A service of Penn’s Neuroscience Graduate Group


How our brains combine simple concepts into more complex ideas

or, technically,
Converging evidence for the neuroanatomic basis of combinatorial semantics in the angular gyrus. [See the original abstract on PubMed]


Authors: Amy R. Price, Michael F. Bonner, Jonathan E. Peelle, Murray Grossman

Brief prepared by: Meghan Healey
Brief approved by: Shivon Robinson
Section Chief: Isaac Perron
Date posted: May 3, 2016
Brief in Brief (TL;DR)

What do we know: Humans are able to represent individual concepts and combine them into more complex concepts. For example, we can take the concepts “wet” and “leaf” and combine them to form another meaningful concept: “wet leaf.” While this seems intuitive to most people, some patients with dementia have difficulty combining concepts into meaningful ideas.

What don’t we know: Scientists do not know how the brain does this and which regions are involved.

What this study shows: The researchers found a specialized brain region, termed the angular gyrus, that supports the process of conceptual combination. This is true in both healthy adults and patients with neurodegenerative diseases.

What we can do in the future because of this study: Future studies can examine other factors, like grammatical category (e.g. nouns vs adjectives) or type of input (e.g. words vs pictures), that may affect an individual’s ability to combine concepts.

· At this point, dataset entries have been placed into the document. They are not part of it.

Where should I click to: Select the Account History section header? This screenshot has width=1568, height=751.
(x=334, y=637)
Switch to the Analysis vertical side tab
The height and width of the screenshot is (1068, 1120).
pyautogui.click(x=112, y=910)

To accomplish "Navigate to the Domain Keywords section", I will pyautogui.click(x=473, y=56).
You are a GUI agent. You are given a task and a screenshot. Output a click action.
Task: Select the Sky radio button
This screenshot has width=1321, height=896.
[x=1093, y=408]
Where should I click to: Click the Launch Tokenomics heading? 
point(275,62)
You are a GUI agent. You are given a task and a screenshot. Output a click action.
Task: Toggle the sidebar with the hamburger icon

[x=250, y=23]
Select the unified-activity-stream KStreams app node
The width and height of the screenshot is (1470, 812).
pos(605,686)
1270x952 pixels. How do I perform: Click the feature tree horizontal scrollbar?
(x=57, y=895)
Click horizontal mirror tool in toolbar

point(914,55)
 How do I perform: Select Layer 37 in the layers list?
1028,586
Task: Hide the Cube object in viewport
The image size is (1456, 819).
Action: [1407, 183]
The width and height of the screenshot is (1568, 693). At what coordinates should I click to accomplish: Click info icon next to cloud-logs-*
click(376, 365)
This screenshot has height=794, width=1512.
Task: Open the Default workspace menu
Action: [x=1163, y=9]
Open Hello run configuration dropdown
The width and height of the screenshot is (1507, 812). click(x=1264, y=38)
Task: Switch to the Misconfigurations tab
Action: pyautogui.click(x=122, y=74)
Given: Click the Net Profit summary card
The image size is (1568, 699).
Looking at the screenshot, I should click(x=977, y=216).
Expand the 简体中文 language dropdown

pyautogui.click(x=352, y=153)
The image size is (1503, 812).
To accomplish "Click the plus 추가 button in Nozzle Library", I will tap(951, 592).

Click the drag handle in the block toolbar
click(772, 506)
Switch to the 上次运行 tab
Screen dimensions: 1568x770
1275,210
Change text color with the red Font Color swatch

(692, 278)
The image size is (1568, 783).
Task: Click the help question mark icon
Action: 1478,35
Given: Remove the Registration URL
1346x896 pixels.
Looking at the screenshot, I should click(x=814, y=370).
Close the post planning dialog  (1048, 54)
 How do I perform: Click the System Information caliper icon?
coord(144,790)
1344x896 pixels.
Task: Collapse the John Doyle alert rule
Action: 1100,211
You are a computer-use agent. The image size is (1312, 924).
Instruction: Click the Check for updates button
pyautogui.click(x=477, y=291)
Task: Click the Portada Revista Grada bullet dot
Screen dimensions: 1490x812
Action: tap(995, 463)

Why you should care: By learning more about the brain basis of conceptual combination, we may be able to develop new ways to improve language comprehension in patients with dementia.

Brief for Non-Neuroscientists

Humans can build an unlimited number of concepts by combining individual concepts into more complex representations. For example, the concepts “plaid” and “jacket” can be represented independently, or integrated into a more complex and more meaningful representation: “plaid jacket”. While previous studies have examined the cognitive processes that may be involved in this type of conceptual combination, very few studies have examined what parts of the brain support this fundamental process. In this study, researchers used both classic and functional magnetic resonance imaging (MRI) to observe brain structure and activity, respectively, to determine which brain regions are necessary to complete a conceptual combination task. The results showed that a specific brain region—the angular gyrus—is active during a conceptual combination task and its atrophy is correlated with decreased ability to perform this task. This finding adds a new role for the angular gyrus, which was already known to connect language regions, sensory regions, and motor regions of the brain. This allows us to better understand the brain circuitry that supports advanced linguistics and semantics, which may allow the development of better therapies to treat patients with dementia or other disorders affecting word comprehension.

Brief for Neuroscientists

Combinatorial semantics refers to the ability to construct complex concepts from individual constituents. For example, the basic concepts “plaid” and “jacket” can be integrated into a more sophisticated representation: “plaid jacket.” While theories of semantic memory have addressed how and where individual concepts may be represented in the brain, surprisingly little is known about the neuroanatomic basis of more complex representations. Here, researchers investigated the hypothesis that conceptual combination is dependent not only on primary sensory and motor cortices, as is the case with individual concepts, but also high-level association cortices. Using two complementary neuroimaging techniques (functional neuroimaging in healthy adults and structural neuroimaging in patients with focal neurodegenerative disease), Price et al. found that the angular gyrus, which has extensive connections to sensorimotor and language regions throughout the brain, plays a critical role in conceptual combination. Delineating the neural substrates supporting combinatorial semantics may have future implications for the treatment of individuals with semantic dementia.